Document excerpt:
----

Cover: A Community-Partnered, Participatory, Cluster-Randomized Study of Depression Care Quality Improvement

A Community-Partnered, Participatory, Cluster-Randomized Study of Depression Care Quality Improvement

Three-Year Outcomes

Published in: Psychiatric Services [Epub July 2017]. doi: 10.1176/appi.ps.201600488

Posted on RAND.org on August 23, 2017

by Michael Ong, Loretta Jones, Wayne Aoki, Thomas R. Belin, Elizabeth Bromley, Bowen Chung, Elizabeth L. Dixon, Megan Johnson, Felica Jones, Paul Koegel, et al.

Objective

Community Partners in Care, a community-partnered, cluster-randomized trial with depressed clients from 93 Los Angeles health and community programs, examined the added value of a community coalition approach (Community Engagement and Planning [CEP]) versus individual program technical assistance (Resources for Services [RS]) for implementing depression quality improvement in underserved communities. CEP was more effective than RS in improving mental health-related quality of life, reducing behavioral health hospitalizations, and shifting services toward community-based programs at six months. At 12 months, continued evidence of improvement was found. This study examined three-year outcomes.

Methods

Among 1,004 participants with depression who were eligible for three-year follow-up, 600 participants from 89 programs completed surveys. Multiple regression analyses estimated intervention effects on poor mental health-related quality of life and depression, physical health-related quality of life, behavioral health hospital nights, and use of services.

----

Tasks and exercises:
a) According to the depression care study summary, how many participants completed surveys at the three-year follow-up, and from how many programs?
b) Resume the depression care study summary from the point where it stops.

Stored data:
----

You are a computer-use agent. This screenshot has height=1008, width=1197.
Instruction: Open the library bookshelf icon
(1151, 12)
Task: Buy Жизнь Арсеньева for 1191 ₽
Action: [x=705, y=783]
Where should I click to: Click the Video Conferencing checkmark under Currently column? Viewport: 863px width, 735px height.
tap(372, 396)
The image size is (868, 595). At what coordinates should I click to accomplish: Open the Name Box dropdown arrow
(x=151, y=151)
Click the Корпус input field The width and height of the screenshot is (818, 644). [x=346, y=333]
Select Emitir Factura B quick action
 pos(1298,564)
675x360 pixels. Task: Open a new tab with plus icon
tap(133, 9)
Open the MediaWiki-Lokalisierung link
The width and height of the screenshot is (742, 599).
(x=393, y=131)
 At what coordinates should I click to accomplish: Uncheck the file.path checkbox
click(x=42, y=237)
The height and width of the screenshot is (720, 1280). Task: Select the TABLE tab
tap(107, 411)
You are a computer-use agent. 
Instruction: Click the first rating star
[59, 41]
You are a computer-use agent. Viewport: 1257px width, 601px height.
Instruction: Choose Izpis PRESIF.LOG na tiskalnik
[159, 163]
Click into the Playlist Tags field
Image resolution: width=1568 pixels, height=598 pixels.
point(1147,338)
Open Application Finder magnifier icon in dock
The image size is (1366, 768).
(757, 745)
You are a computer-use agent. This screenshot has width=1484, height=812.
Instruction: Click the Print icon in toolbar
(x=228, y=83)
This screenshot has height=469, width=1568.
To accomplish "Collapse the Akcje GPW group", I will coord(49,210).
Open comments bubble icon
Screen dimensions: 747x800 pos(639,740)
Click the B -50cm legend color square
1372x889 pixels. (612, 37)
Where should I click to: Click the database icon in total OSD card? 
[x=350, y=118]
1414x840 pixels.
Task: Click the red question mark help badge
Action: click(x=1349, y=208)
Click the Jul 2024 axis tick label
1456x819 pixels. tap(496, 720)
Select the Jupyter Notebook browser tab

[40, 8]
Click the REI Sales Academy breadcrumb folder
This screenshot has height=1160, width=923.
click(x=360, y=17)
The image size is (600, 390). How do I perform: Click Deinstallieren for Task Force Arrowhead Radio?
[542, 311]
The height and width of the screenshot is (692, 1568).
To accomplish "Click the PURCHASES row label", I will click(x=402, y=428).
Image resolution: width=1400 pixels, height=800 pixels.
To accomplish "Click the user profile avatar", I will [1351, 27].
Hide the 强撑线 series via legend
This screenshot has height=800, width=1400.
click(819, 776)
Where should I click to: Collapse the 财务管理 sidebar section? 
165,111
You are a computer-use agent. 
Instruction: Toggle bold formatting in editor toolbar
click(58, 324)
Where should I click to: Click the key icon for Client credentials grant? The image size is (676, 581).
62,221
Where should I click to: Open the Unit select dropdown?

----

Responses in order:
a) 600 participants from 89 programs completed surveys.

b)
Results

At three years, no differences were found in the effects of CEP versus RS on depression or mental health-related quality of life, but CEP had modest effects in improving physical health-related quality of life and reducing behavioral health hospital nights, and CEP participants had more social- and community-sector depression visits and greater use of mood stabilizers. Sensitivity analyses with longitudinal modeling reproduced these findings but found no significant differences between groups in change from baseline to three years.

Conclusions

At three years, CEP and RS did not have differential effects on primary mental health outcomes, but CEP participants had modest improvements in physical health and fewer behavioral health hospital nights.